To begin the habituation period, the bird was transferred by hand into the habituation compartment from the outside through a fabric opening secured with a drawstring. After 5 min, the exploration period was initiated by opening the door into the arena and tapping the side of the box to encourage the bird to enter the arena. The individual was allowed to explore the arena for 5 min, which was recorded with a digital video camera placed on a tripod outside the structure. After the test, the individual was released where it had been captured. A total of 69 individuals were tested.
2.3 Determination of feather HM concentrations
We measured the concentrations of Pb, As, Cd, Hg, Cu, and Zn in the contour feathers plucked from each individual. The determinations were performed at the Laboratorio de Ciencias Ambientales, CIAD in Guaymas, Mexico, as in Ceyca-Contreras et al. (2020) with some modifications. Feathers were pooled by individual and washed in an ultrasonic bath to remove external contaminants (three 5-min washes with distilled water followed by one 5-min wash with acetone) then dried under a fume hood at room temperature. Once dry, 0.1000–0.2000 g of each sample was subjected to microwave-assisted acid digestion (EPA Method 3052; CEM Corp. Mod. MARS X microwave digestion system) with 50% nitric acid followed by 30% hydrogen peroxide. Finally, the concentration of each HM (mg/kg dry weight of feather) was determined by anodic stripping voltammetry (797 VA Computrace instrument; Metrohm AG, Ionestrasse 9100, Herisau, Switzerland) from a solution of 5 mL of digestate, 1 mL of ammonium acetate buffer, and 10 mL of deionized water. Pb, Cd, Zn, and Cu were determined simultaneously (protocol VA Application Note V-35), and As and Hg were determined in separate runs (Application Note V-037 and Application Bulletin 96/5 e, respectively). The sample volume was insufficient to determine As and Hg in two individuals. Quality control/quality assurance was performed daily using duplicate samples and Dolt-5 certified dogfish liver reference material (see Table 1). We could not quantify blood HM due to logistical constraints.
Table 1. Concentration in streak-backed oriole feathers and quality control/quality assurance parameters of the non-essential (toxic) metals lead (Pb), arsenic (As), mercury (Hg), and cadmium (Cd) and the essential trace metals copper (Cu) and zinc (Zn), as determined by anodic stripping voltammetry.
Our sampling captured a wide range of feather HM levels (Table 1), except for Cd and Zn, which were below the limit of detection for all individuals and therefore excluded from subsequent analyses. Correlations among HM were weak (Spearman’s rho ≤ 0.26; see Supplementary Figure S1).

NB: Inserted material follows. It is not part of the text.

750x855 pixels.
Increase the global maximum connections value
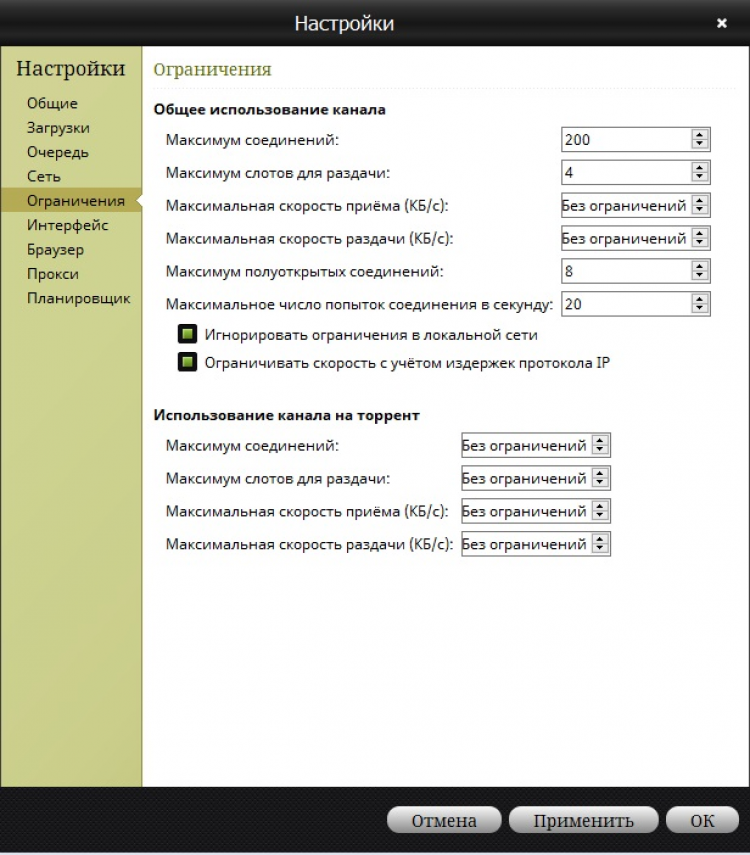700,135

2.4 Behavior variables, scoring, and reliability
We quantified exploratory behaviors from videos rather than in real time during the tests to ensure that the observer was blind to the individual’s capture location (expected to influence HM levels), facilitate scoring of detailed behaviors, and allow quantification of intra- and inter-observer reliability (see below).
We defined our behavioral variables based on previous novel environment tests in birds (Huang et al., 2016; Grunst et al., 2019), supplemented with a cursory viewing of the videos by JNMG and OJAF to identify behaviors with notable inter-individual variability (Maldonado Gómez, 2020; Amaro Flores, 2023). This resulted in seven focal variables: 1) number of flights, 2) total features visited, 3) time spent performing visual scans, 4) time spent in flight, 5) latency to emerge from the habituation compartment, 6) time spent on self-directed behaviors (i.e., preening or manipulation of leg bands), and 7) time elapsed between the first and last features touched. Each of these variables except for total features visited was divided by the test duration, subtracting any time during which the individual’s position prohibited determination of its behavior.

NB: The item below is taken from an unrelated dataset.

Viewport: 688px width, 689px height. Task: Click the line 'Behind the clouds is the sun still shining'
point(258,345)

We used Adobe Photoshop to quantify the number of flights by tracing the path of each flight as a separate line and counting the number of lines. For the remaining variables, we used the program CowLog (Pastell, 2016). OAF quantified the time in flight and number of flights, and LMK scored the remaining variables. For all variables, the observer trained on a subset of 10 randomly selected videos until reaching a difference in total scored time <2 s or ≥95% agreement. To ensure that scoring criteria had not shifted for the two most challenging variables—time spent on visual scans and on self-directed behaviors—we re-scored ten videos after finishing scoring. Agreement remained high (average agreements of 95.5% and 92.9%, average differences of 7.35 s and 1.73 s respectively).

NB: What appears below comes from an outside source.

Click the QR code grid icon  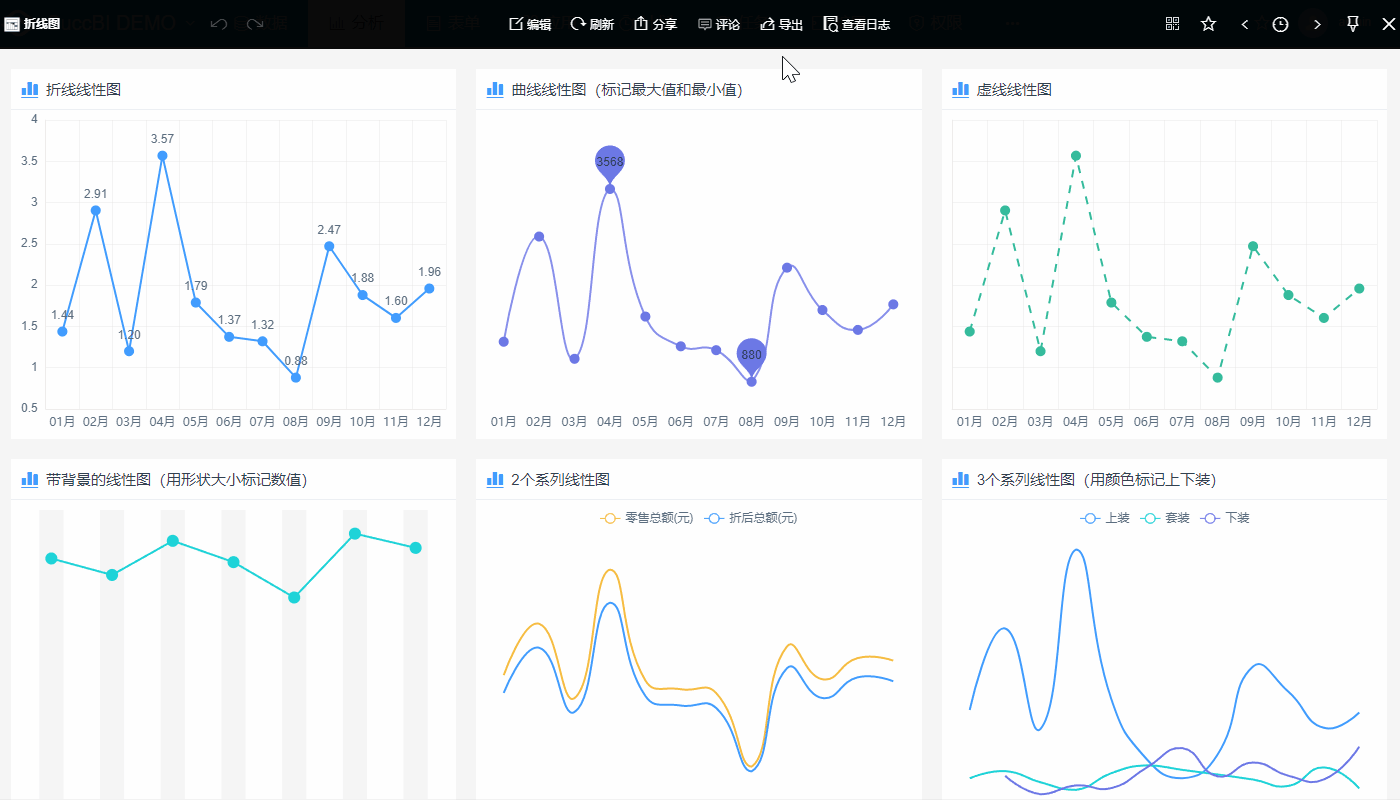tap(1173, 24)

2.5 Principal components analysis
We determined that our behavioral data were suitable for principal components analysis (PCA) by confirming an overall Kaiser-Mayer-Olkin measure of sample adequacy>0.5 (check_factorstructure in the “performance” package; Lüdecke et al., 2021). This parameter quantifies the proportion of variance that is shared among variables and thus the extent to which PCA can combine the original variables into underlying factors; below 0.5, the relationships among variables are considered too weak for PCA to be useful (Hair et al., 2006). We then performed a PCA on the standardized data using the prcomp command in R, retaining PCs with eigenvalues >1 and considering loadings with absolute value ≥0.40 to indicate an important contribution of the variable to the PC (Stevens, 1992). The (unrotated) PC scores were used as response variables in subsequent models.
2.6 Linear models
First, we determined the potential effects of variables related to individual and testing conditions on exploratory behavior. We constructed a separate linear model for each PC, with the PC score as the response variable and age/sex category, body mass, date, time of day, and test delay as explanatory variables. From this model, we retained only the terms whose 95% confidence interval (CI) excluded 0, which we refer to as the “base model” (or null model, if no variables were retained; following Kiere et al., 2021).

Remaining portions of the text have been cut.